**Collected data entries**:
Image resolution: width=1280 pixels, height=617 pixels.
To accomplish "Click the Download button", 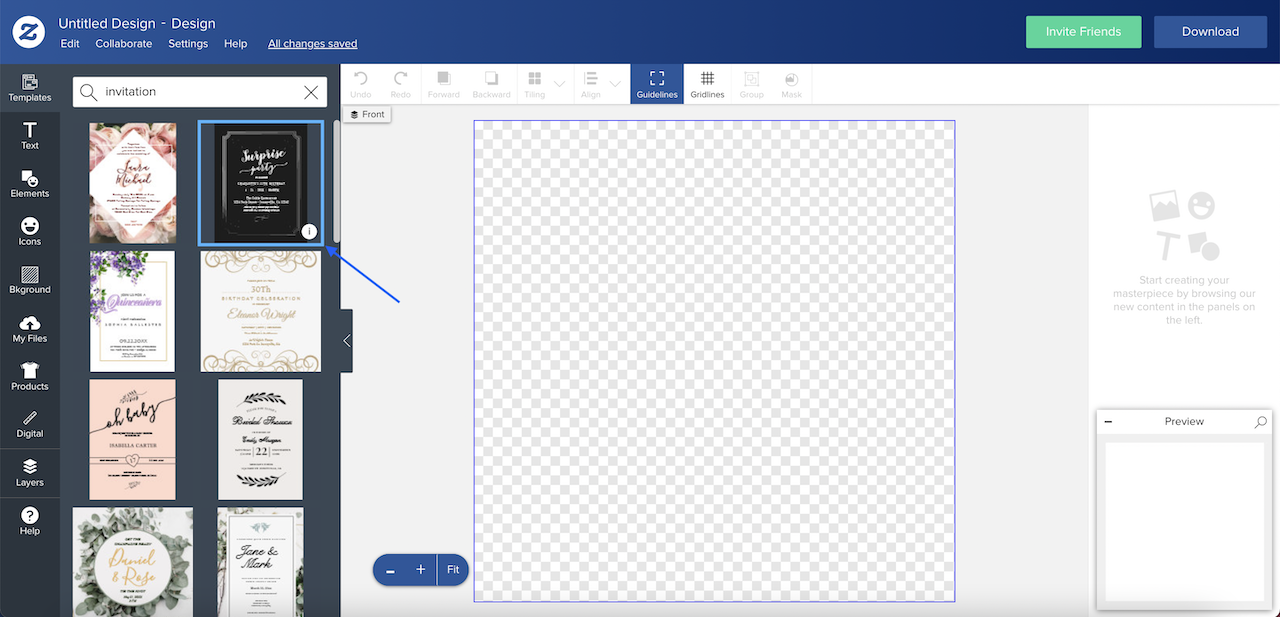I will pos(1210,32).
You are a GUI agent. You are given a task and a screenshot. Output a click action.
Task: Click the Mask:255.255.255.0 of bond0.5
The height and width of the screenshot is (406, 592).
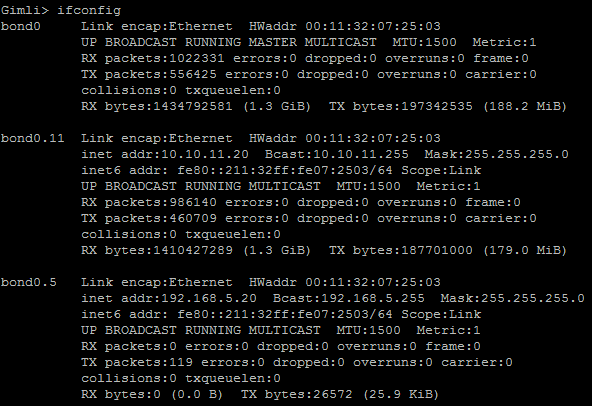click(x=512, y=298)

**THE TASK**: The copy starts at the line holding "You are a GUI" and ends at the last line of the records above. Transcribe those lines exactly, pictures excluded.

**THE ANSWER**:
You are a GUI agent. You are given a task and a screenshot. Output a click action.
Task: Click the Mask:255.255.255.0 of bond0.5
The height and width of the screenshot is (406, 592).
click(x=512, y=298)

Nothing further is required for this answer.